▸ Given text:
- - - - -

1. The first and fourth enumerations of error complain of the overruling of defendant’s motion in limine and the admission into evidence of four photographs of the nude and partially decomposed body of the victim. The defendant contends that the photographs could not prove identity, cause of death, or have any other probative value, and were introduced to inflame and prejudice the jury.

*69 The photographs in question depict relevant and material facts as to the time of death, the location of the body, and the necessity for the introduction of circumstantial evidence to identify the deceased. See Stevens v. State, 242 Ga. 34 (5) (247 SE2d 838) (1978) and cits. There is no merit in these enumerations of error.

2. The second and third enumerations of error contend that the trial court erred in admitting testimony of the examining doctor regarding a "medium brown Caucasian pubic hair” found on an item of the defendant’s clothing, and regarding the possibility of a sexual assault upon the victim by the defendant. The examining doctor testified that due to the body’s decomposure, there was no way to tell if the victim had been sexually assaulted.

- - - - -

▸ Records provided:
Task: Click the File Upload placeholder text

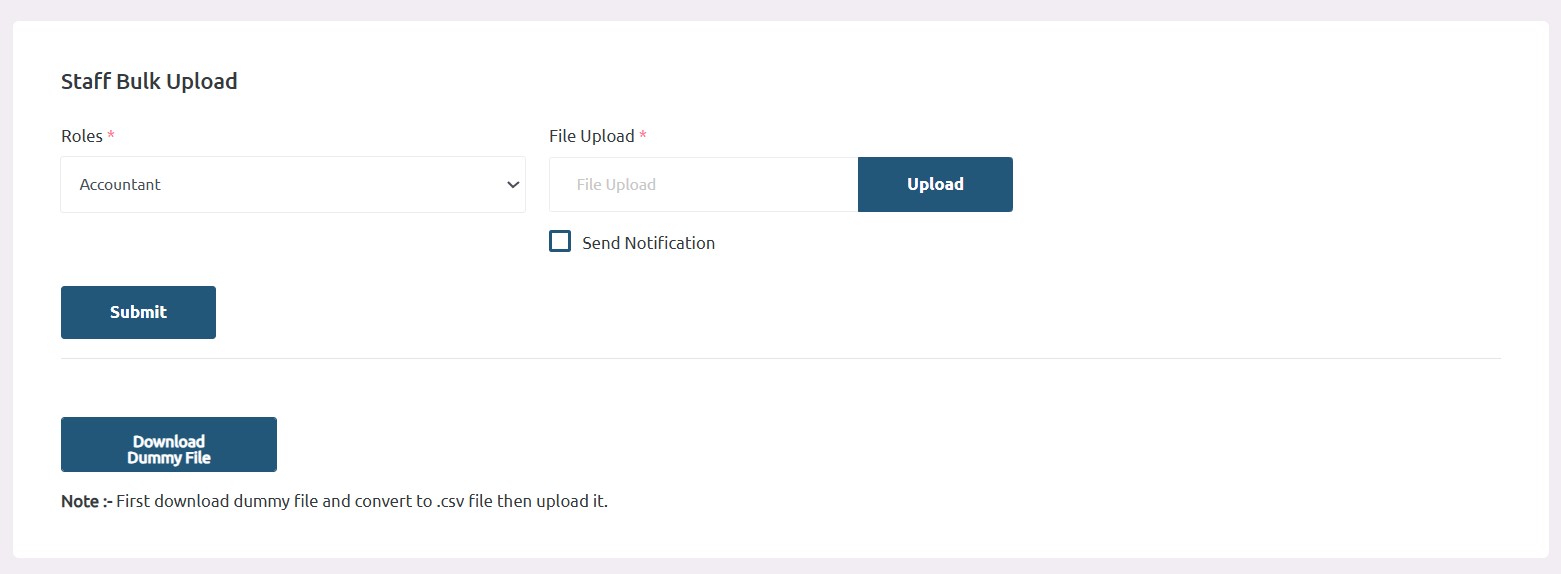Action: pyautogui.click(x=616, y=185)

- - - - -

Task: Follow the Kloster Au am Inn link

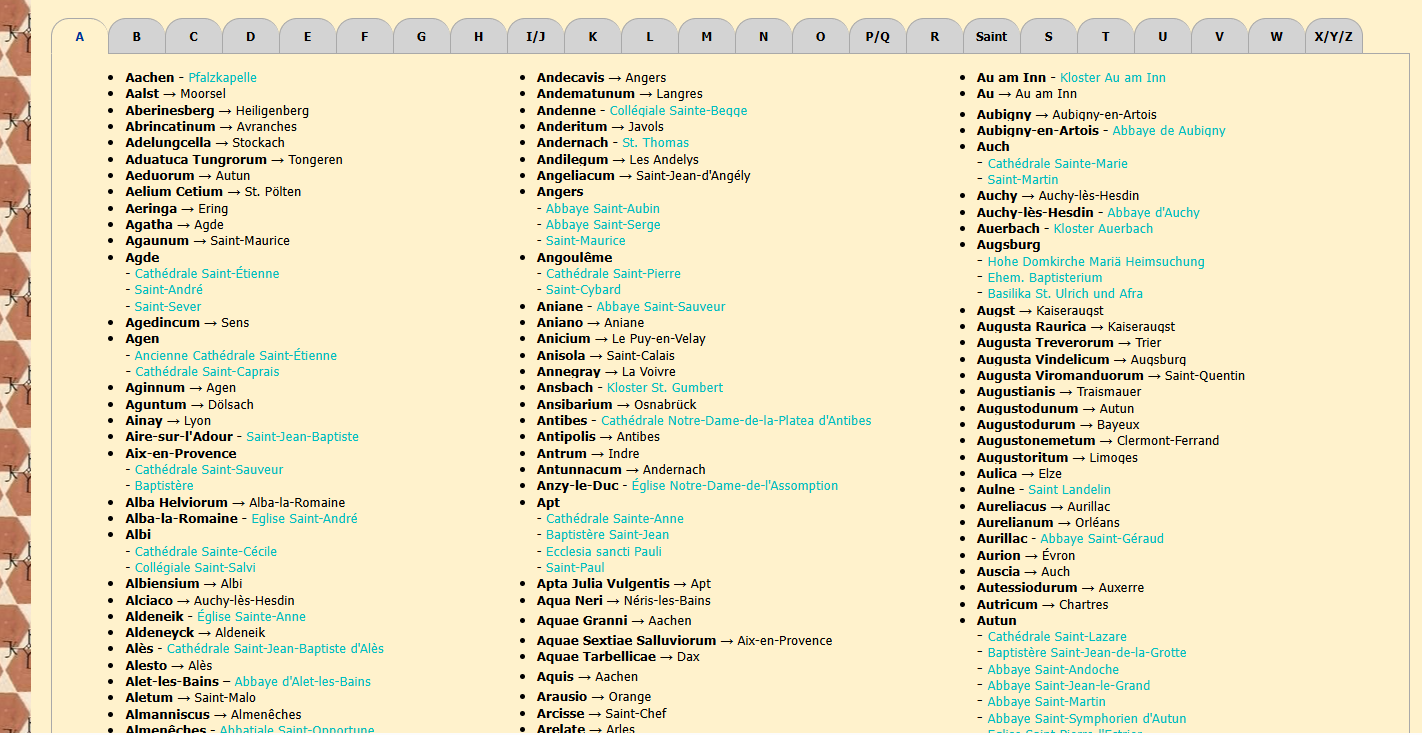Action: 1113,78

- - - - -

▸ What is expected: According to the opinion excerpt, how many photographs of the victim's body were admitted into evidence? The lines after the opinion excerpt come from a separate source.

▸ Exercise answer: Four photographs were admitted.